Dati clinici sulla resistenza nei pazienti trattati con adefovir dipivoxil sia in monoterapia che in terapia combinata con lamivudina: Nel corso di diversi studi clinici (in pazienti HBeAg positivi, HBeAg negativi, pre e post trapianto di fegato con HBV resistente alla lamivudina e pazienti co-infetti HIV e HBV lamivudina-resistente), sono state condotte analisi genotipiche su ceppi HBV isolati da 379 pazienti su un totale di 629 pazienti trattati con adefovir dipivoxil per 48 settimane. Non sono state individuate mutazioni dell’HBV DNA polimerasi associate a resistenza ad adefovir, quando i pazienti sono stati genotipizzati al basale e alla 48a settimana. Dopo 96, 144, 192 e 240 settimane di trattamento con adefovir dipivoxil, è stata condotta un’indagine sull’insorgenza di resistenza su 293, 221, 116 e 64 pazienti, rispettivamente. Due nuovi siti protetti di mutazione sono stati identificati nel gene dell’HBV polimerasi (rtN236T e rtA181V), che hanno conferito resistenza clinica ad adefovir dipivoxil.
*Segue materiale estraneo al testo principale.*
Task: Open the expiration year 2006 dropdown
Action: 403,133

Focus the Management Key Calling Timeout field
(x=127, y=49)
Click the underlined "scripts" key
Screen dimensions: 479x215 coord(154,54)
Le probabilità cumulative di sviluppare queste mutazioni causa di resistenza associata ad adefovir in tutti i pazienti trattati con adefovir dipivoxil sono state dello 0% a 48 settimane e approssimativamente del 2%, 7% e 14% e 25% dopo 96, 144, 192 e 240 settimane, rispettivamente.
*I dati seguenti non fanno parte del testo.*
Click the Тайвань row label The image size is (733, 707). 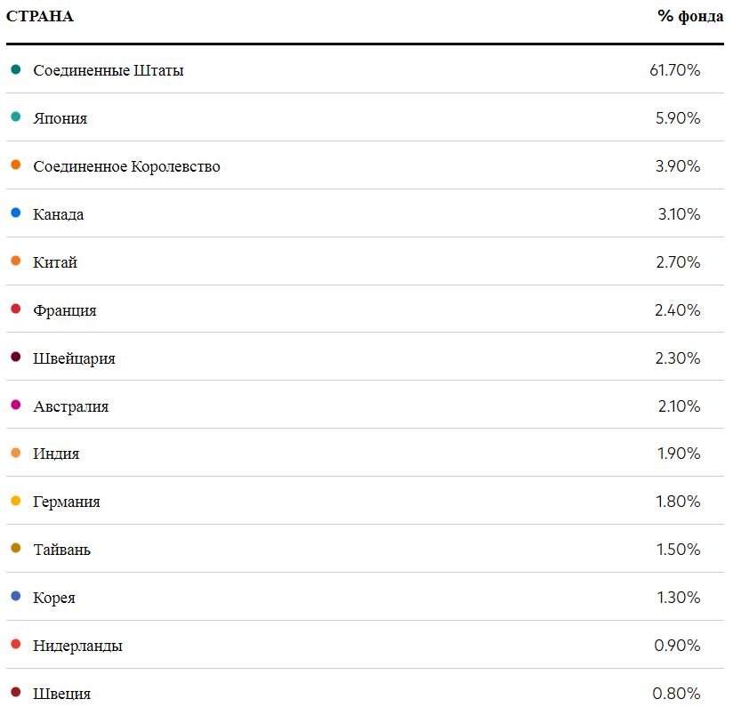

Resistenza clinica negli studi in monoterapia su pazienti non precedentemente trattati con nucleosidici (naïve): Nei pazienti trattati con adefovir dipivoxil in monoterapia (studio in pazienti HBeAg negativi) la probabilità cumulativa di sviluppare mutazioni associate a resistenza ad adefovir è stata dello 0%, 3%, 11%, 18% e 29% a, rispettivamente, 48, 96, 144, 192 e 240 settimane. Inoltre, lo sviluppo a lungo termine (da 4 a 5 anni) di resistenze ad adefovir dipivoxil è risultato essere significativamente inferiore nei pazienti con livelli sierici di HBV DNA al di sotto dei limiti di quantificazione (< 1.000 copie/ml) alla 48a settimana rispetto a pazienti con livelli sierici di HBV DNA superiori a 1.000 copie/ml alla
48a settimana. Nei pazienti HBeAg positivi, l’incidenza di mutazioni associate a resistenza ad adefovir è stata del 3% (2/65), del 17% (11/65) e del 20% (13/65) dopo una durata media di esposizione al farmaco di 135, 189 e 235 settimane, rispettivamente.
Resistenza clinica in studi dove adefovir dipivoxil è stato aggiunto alla terapia in corso con lamivudina in pazienti con resistenza alla lamivudina: In uno studio in aperto con pazienti in fase di pre- e post-trapianto di fegato con evidenza clinica di HBV resistente alla lamivudina, alla
48a settimana non sono state osservate mutazioni associate a resistenza ad adefovir. Con un’esposizione al farmaco fino a 3 anni, nessun paziente in terapia, sia con adefovir dipivoxil che con lamivudina, ha sviluppato resistenza ad adefovir dipivoxil. Tuttavia, 4 pazienti, dopo aver sospeso il trattamento con lamivudina, hanno sviluppato la mutazione rtN236T in corso di trattamento con adefovir dipivoxil in monoterapia e in tutti i pazienti si è verificato un nuovo aumento dell’HBV sierico (rebound).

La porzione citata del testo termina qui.